From: Nicolas Pitre <nico@cam.org>
To: Geert Bosch <bosch@adacore.com>
Cc: Andi Kleen <andi@firstfloor.org>, Ken Pratt <ken@kenpratt.net>,
"Shawn O. Pearce" <spearce@spearce.org>,
git@vger.kernel.org
Subject: Re: pack operation is thrashing my server
Date: Wed, 13 Aug 2008 13:26:14 -0400 (EDT) [thread overview]
Message-ID: <alpine.LFD.1.10.0808131304560.4352@xanadu.home> (raw)
In-Reply-To: <3E057C8D-FF72-47A2-BBA8-27A22AD67167@adacore.com>
On Wed, 13 Aug 2008, Geert Bosch wrote:
> On Aug 13, 2008, at 10:35, Nicolas Pitre wrote:
> > On Tue, 12 Aug 2008, Geert Bosch wrote:
> >
> > > I've always felt that keeping largish objects (say anything >1MB)
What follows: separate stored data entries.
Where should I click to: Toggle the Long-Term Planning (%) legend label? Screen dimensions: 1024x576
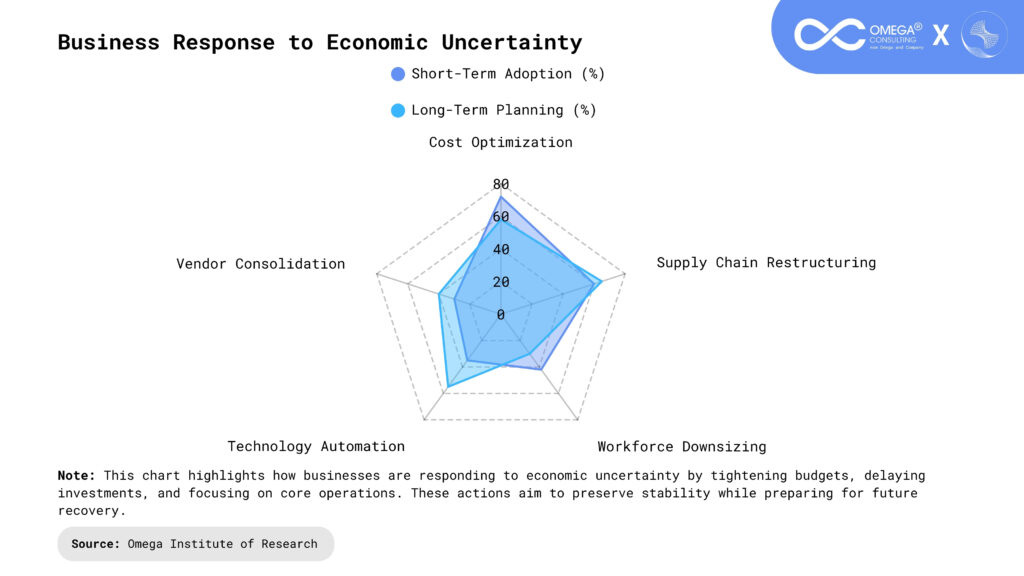click(503, 110)
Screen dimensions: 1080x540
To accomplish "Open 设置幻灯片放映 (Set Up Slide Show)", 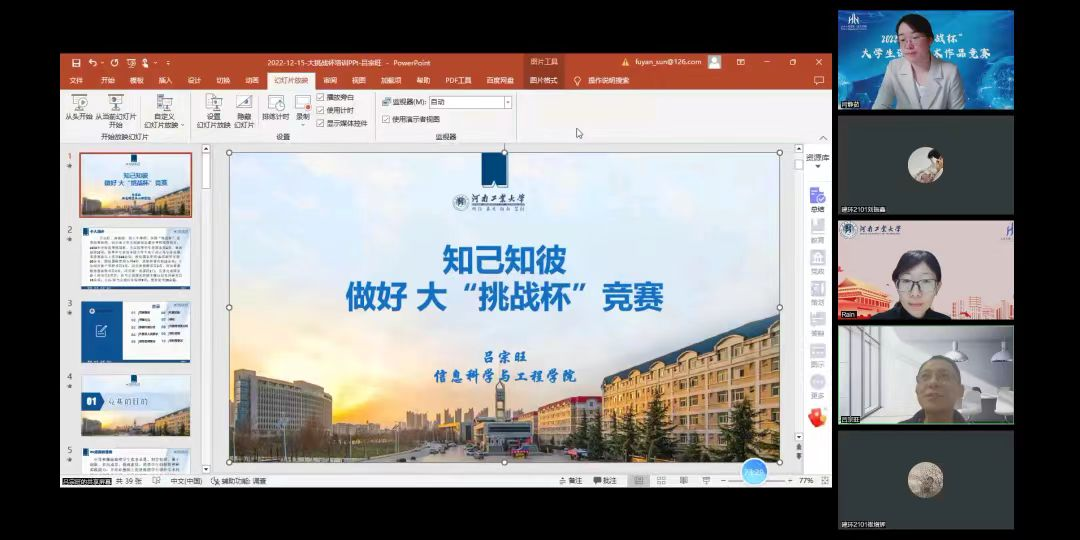I will click(213, 103).
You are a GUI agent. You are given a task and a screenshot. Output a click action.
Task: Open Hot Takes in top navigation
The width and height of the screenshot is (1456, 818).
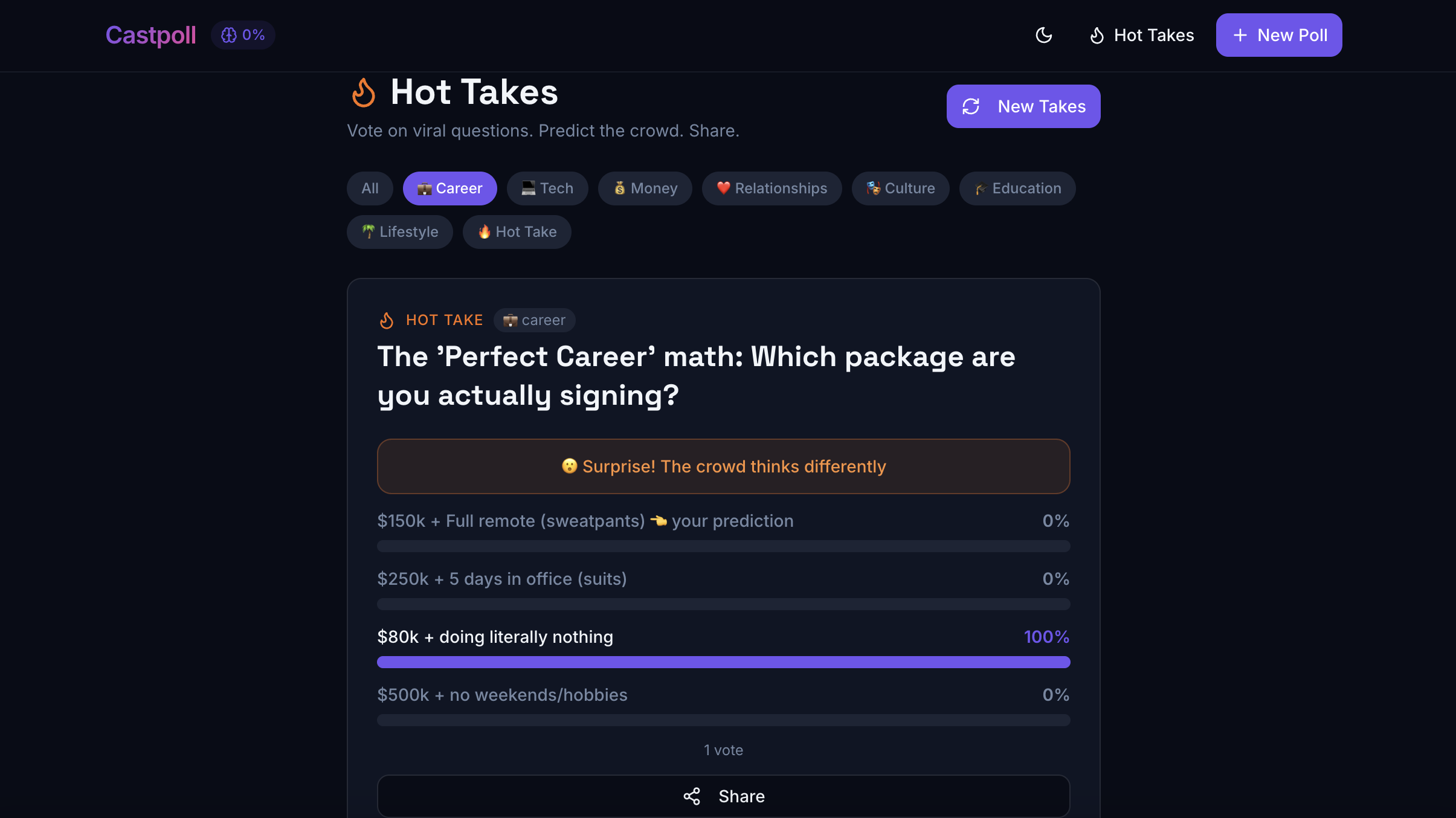pyautogui.click(x=1142, y=35)
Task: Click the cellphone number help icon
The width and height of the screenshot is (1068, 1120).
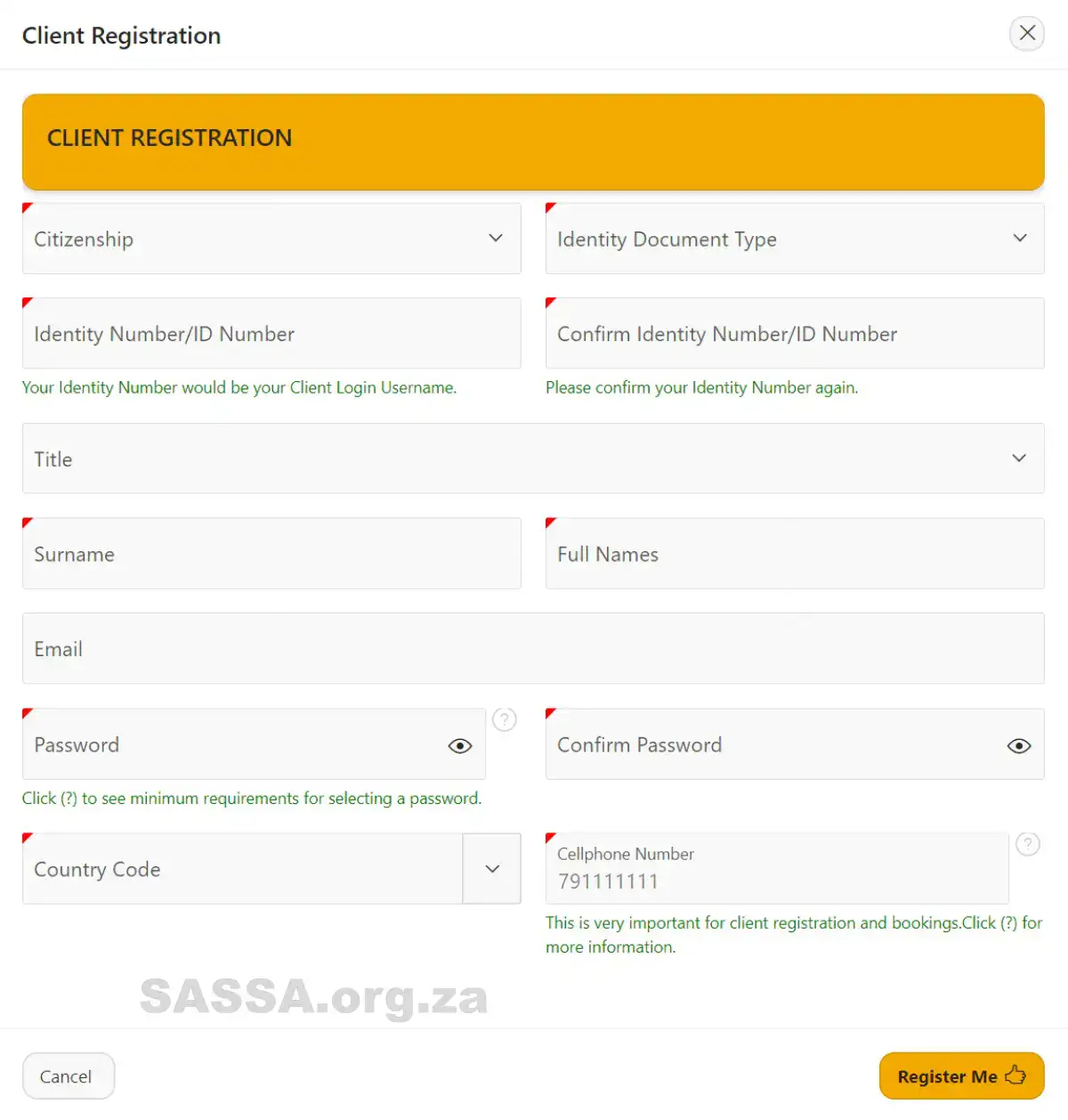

> > > loose makes perfect sense. These objects are accessed infrequently,
> > > often binary or otherwise poor candidates for the delta algorithm.
> >
> > Or, as I suggested in the past, they can be grouped into a separate
> > pack, or even occupy a pack of their own.
>
> This is fine, as long as we're not trying to create deltas
> of the large objects, or do other things that requires keeping
> the inflated data in memory.
First, there is the delta attribute:
|commit a74db82e15cd8a2c53a4a83e9a36dc7bf7a4c750
|Author: Junio C Hamano <junkio@cox.net>
|Date: Sat May 19 00:39:31 2007 -0700
|
| Teach "delta" attribute to pack-objects.
|
| This teaches pack-objects to use .gitattributes mechanism so
| that the user can specify certain blobs are not worth spending
| CPU cycles to attempt deltification.
|
| The name of the attrbute is "delta", and when it is set to
| false, like this:
|
| == .gitattributes ==
| *.jpg -delta
|
| they are always stored in the plain-compressed base object
| representation.
This could probably be extended to take a size limit argument as well.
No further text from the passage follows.